Happy Trip
The only thing I’d ask the good Lord when I
would take the bus on my way back to my hometown was some peace and tranquility.
This was due to the fact that I was always exhausted as a horse after a week’s
worth of working (or over-working) in a hospital full of sick people, while at
the same time, pretending to be at least a decent teacher to students who were
undergoing clinical rotation. It was both a medical and theatrical job: I
needed to balance my behavior between patience, wisdom and sarcasm. Sarcasm was my way of life to begin with so I
needed to reel in that aggressive part of myself and neutralize it with some
form of fake kindness. I somehow
succeeded in duping my students that I was nice. They would eventually know that I was
not.
On Fridays, I would usually try to go home by
public transportation. To most of the people that lived in Bataan, coming home
every weekend was a routine, but a routine despised by everyone because of the
stressful process of making it there.
We would usually line up for the bus for
about an hour or so to be able to travel.
This was made worse by people cutting in line to be ahead of
everyone. As if it would make any
difference if one was ahead of somebody because the horrible Manila traffic
would not make anyone reach the finish line in a humanely reasonable time.
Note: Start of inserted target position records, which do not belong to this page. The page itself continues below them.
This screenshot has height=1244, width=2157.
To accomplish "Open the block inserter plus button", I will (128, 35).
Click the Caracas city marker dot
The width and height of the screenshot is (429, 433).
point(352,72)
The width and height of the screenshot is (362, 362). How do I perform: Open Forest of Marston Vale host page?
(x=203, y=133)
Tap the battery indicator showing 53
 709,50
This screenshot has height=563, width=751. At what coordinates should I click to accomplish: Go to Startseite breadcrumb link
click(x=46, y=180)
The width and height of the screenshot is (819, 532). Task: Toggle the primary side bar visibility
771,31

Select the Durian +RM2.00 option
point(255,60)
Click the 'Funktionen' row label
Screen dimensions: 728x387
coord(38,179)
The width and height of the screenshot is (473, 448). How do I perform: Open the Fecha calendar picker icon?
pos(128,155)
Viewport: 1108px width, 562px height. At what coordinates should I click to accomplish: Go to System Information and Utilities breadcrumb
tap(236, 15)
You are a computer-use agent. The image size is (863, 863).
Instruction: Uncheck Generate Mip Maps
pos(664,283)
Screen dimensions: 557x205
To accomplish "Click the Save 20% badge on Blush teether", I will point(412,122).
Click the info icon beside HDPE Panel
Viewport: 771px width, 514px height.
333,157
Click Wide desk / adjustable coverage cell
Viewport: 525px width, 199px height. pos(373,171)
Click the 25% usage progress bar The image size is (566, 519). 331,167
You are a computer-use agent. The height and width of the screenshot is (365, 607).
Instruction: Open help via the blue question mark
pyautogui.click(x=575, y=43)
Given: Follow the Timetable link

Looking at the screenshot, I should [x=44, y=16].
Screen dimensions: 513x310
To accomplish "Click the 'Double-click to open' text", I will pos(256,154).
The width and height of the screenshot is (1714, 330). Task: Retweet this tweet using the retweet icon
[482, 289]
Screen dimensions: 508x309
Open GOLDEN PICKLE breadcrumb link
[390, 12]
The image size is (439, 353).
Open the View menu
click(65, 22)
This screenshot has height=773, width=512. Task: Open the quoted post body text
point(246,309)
Eventually, everyone was late.
Knowing myself, I made the travel extra
difficult for me by carrying a heavy-ass duffel bag that contained my dirty
laundry (because I did not like washing my clothes at the boarding house I was
renting at). I may also have been
carrying a roll of Ube cake or a box of Dunkin Donuts in one hand. Not sure which one but I just remembered that
I had to be careful on that side of my body because whatever I was carrying was
really fragile or else I would elicit curses if I bumped it against someone. Curses with a mixture of icing. It was a cute combo, if you asked me, but I
was not in the mood to clean up and say sorry.
I was that tired.
But lo and behold, the moment I stepped in
the bus, after more than an hour-long wait, there was this arm that suddenly
shot up in the air, waving at me from the back of the vehicle, as if nicely commanding me to sit at the empty spot
beside her.
It was one of my students.
At the back of my exhausted mind, I heard a
loud scream of “Nooooooooo!” But being the nice clinical supervisor that
everyone knew, I had to live up to my reputation (remember the part where I had
to be theatrical? This was it). I begrudgingly made my way to that empty seat
beside her.
This bus ride was going to be long. And I was not ready.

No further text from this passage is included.